In this century there is emerging diversity of new specialized fields while the traditional barrier of the discipline is melting down. If the 20th century was characterized by the success story of the traditional physics, the main contribution of physics in this century is likely to be applications of the methodology or paradigm of physics to understand diverse phenomena of many new emerging disciplines. Accordingly, physics is expected to expand its horizon enormously to accomodate diverse fields beyond the traditional realm and statistical physics in particular to play a leading role in this venue. In statistical mechanics entropy, closely related with information of the many-particle system, connects the microscopic and macroscopic states and plays the key role in the time evolution from nonequilibrium states toward equilibrium ones.
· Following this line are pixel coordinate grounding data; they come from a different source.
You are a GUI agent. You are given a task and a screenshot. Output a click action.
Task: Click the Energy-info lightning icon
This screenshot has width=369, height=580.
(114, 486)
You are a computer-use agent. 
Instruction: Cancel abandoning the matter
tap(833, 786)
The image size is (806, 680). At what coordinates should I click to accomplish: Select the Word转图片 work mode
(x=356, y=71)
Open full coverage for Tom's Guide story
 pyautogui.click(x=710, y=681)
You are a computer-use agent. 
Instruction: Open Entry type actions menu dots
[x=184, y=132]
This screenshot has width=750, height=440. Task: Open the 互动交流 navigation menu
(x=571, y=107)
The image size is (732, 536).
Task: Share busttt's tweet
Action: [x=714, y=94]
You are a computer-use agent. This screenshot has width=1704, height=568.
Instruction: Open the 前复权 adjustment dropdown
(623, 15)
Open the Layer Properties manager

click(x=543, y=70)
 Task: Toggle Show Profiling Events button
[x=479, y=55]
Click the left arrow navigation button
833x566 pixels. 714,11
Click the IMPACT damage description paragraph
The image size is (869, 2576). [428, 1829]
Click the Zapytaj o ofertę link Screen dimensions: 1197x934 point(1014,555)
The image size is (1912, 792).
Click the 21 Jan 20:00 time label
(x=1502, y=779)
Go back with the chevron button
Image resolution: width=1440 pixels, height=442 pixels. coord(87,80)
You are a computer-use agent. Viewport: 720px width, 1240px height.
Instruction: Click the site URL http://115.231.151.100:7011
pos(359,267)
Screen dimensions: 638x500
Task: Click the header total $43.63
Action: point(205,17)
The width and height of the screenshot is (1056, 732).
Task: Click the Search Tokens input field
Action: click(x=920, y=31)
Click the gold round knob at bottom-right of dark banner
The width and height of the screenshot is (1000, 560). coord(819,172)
Statistical physics, which may be regarded as the science of entropy or information, has extremely diverse research topics since most of the phenomena we observe result from properties of many-particle systems, particularly in nonequilibrium. In addition, many generic systems in nature exhibit complexity, characterized by large variability, in the border of order and disorder. Understanding such complex systems, usually possessing frustration together with randomness, offers a challenge in this century. This may also be relevant to the micro-structure of many electron systems and/or superconducting systems, where quantum coherence is maintained, and is thus important in mesoscopic systems and strongly correlated systems, which provide the basis for nano-technology.

 

The statistical physics and condensed matter theory group conducts research into cooperative phenomena and diverse properties of condensed matter systems. Main topics investigated recently include nonequilibrium phenomena in reaction diffusion systems, absorbing phase transitions and self-organized criticality, dynamic behaviors of complex systems and biological systems, and transport properties and quantum phase transitions in low-dimensional mesoscopic and/or strongly correlated systems.